The US price is divided by the NZ price and the difference is compared to the actual exchange rate.
The kiwi was at about US78c on July 1 but using the Big Mac Index calculation we should have been worth US83.3c. Bingo, we are almost 7 per cent undervalued!
The Economist does describe the Big Mac index as a "light hearted" look at currency values. There are plenty of variables which could distort the results.

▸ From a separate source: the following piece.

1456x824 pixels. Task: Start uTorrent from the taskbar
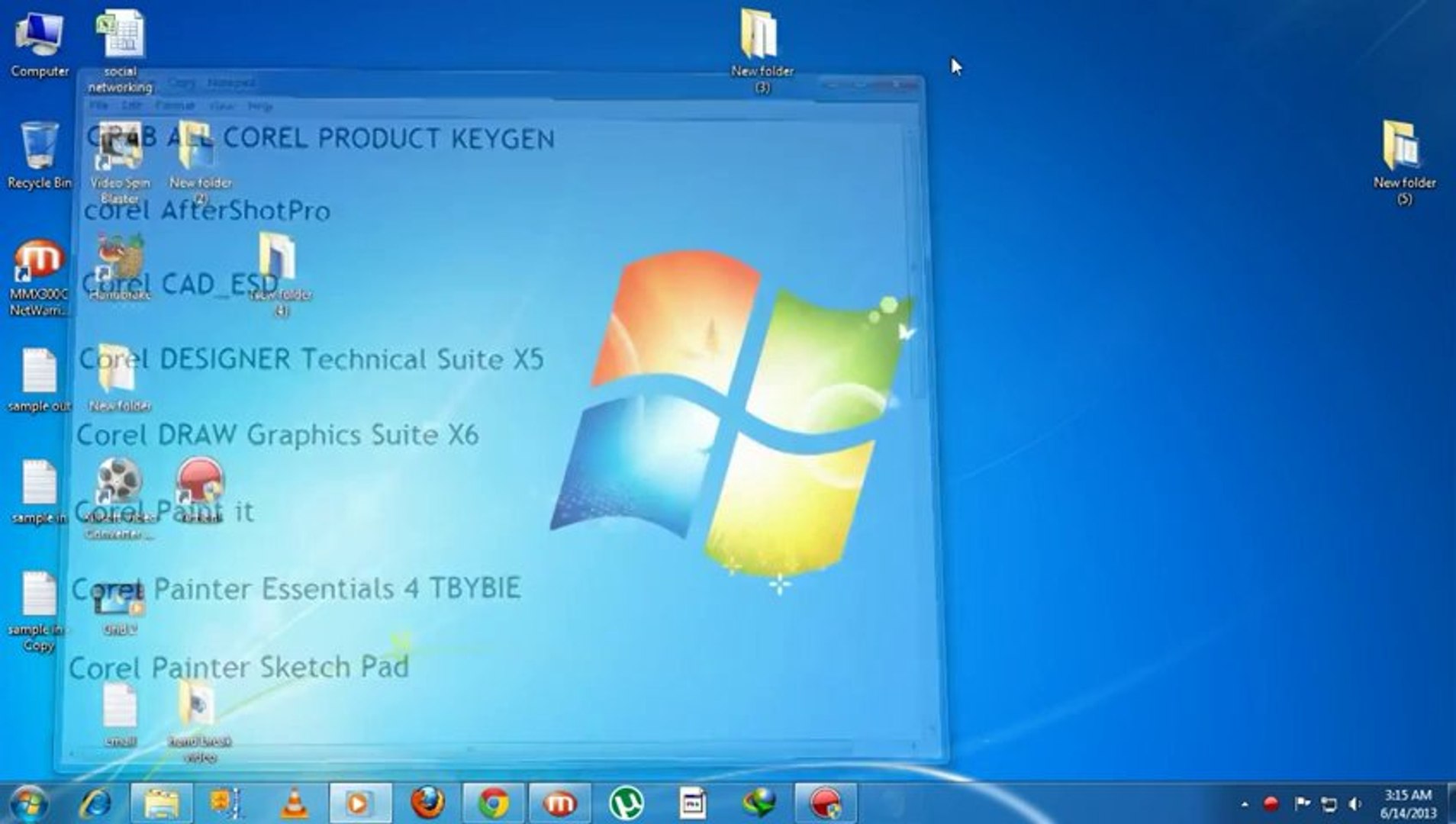point(627,801)
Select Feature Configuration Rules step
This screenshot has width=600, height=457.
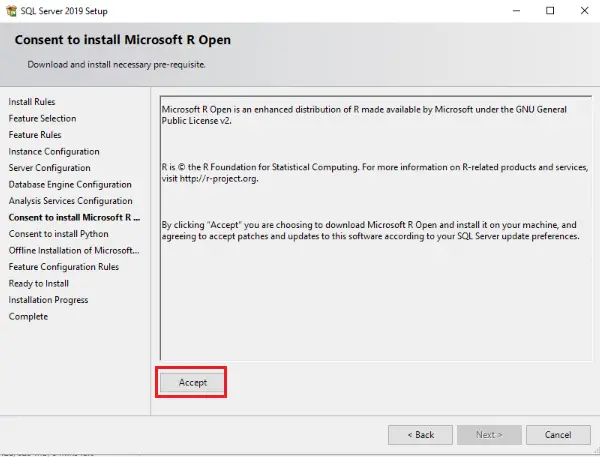(x=64, y=267)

Just for starters there's the "two whole beef patties, special sauce, lettuce, cheese, pickled onions on a sesame seed bun" (if you are a child of the 80s you can probably sing that pretty fast).
That's a lot of ingredients which will be subject to regional variations in inflation.
But across a lengthy time period the inflation doesn't seem to mess with the New Zealand Big Mac too much.
In 2002 it cost NZ$3.95 in New Zealand a decade later it is NZ$5.20 - so a rise of about 30 per cent.
That puts it roughly in line with the average inflation rate.
In the US the price has risen a lot more according to the Economist which records it as US$2.49 in 2002 against the latest US$4.33 (a 70 per cent rise).
Surely that downward pressure on the New Zealand price must bias the results towards undervaluing the kiwi.
Then there is the fact that Big Macs vary in size from country to country and of course a big part of the cost may reflect the rent that restaurants have to pay.
So does that all add up to a meaningless piece of data? Don't bet on it.
Cost variations don't seem to be enough to stop the index being unnervingly accurate for the kiwi.
The Economist has been doing this every six months for 25 years but has only included New Zealand in the mix for the past decade - at least in published results.
A sweep through online archives is a bit hit and miss but a sample of seven index results across the past decade provides enough data to see a trend.
The kiwi dollar regularly rates as undervalued on the index but that rating is consistently justified by future movements.
Here's two examples:
In April 2002 the Index picked that the currency was 29 per cent undervalued.
At the time the kiwi was trading at US44c. History shows it rose steadily from there achieving a 29 per cent rise in less than 12 months. In May 2004 the kiwi was deemed to be 8 per cent undervalued at US63c.
At that time exporters were already complaining about the high value of the dollar and would have been horrified to know it was going to hit US70c let alone US80c.
The only time, in these samples at least, that it was estimated to be overvalued was July 2007 - right before the global financial crisis started to unfold.
After the crisis the New Zealand dollar crashed and by February 2009 had fallen to US54c.
At that time the Big Mac Index picked the kiwi to be 30 per cent undervalued - a call that would surely have flabbergasted most pundits analysing New Zealand's gloomy outlook.
But come back it did - it took just six months for the kiwi to recover that 30 per cent - hitting US70c in January 2010.
On January 30 this year we were at US80c and the index called us 5 per cent undervalued. We hit US84c by the end of that month.
In the end the the Big Mac Index is just a bit of fun. No one is claiming it is scientific.
But it provides a timely reminder of something we should probably know by now.
Sensible domestic assessments of currency value, based on economic fundamentals like commodity prices, debt levels and interest rates, are consistently ignored by market traders who live only in the present moment and make their calls based only on relative considerations.
If we think our economic outlook is grim and undeserving of a high dollar then we are probably failing to factor in just how bad the rest of the world looks.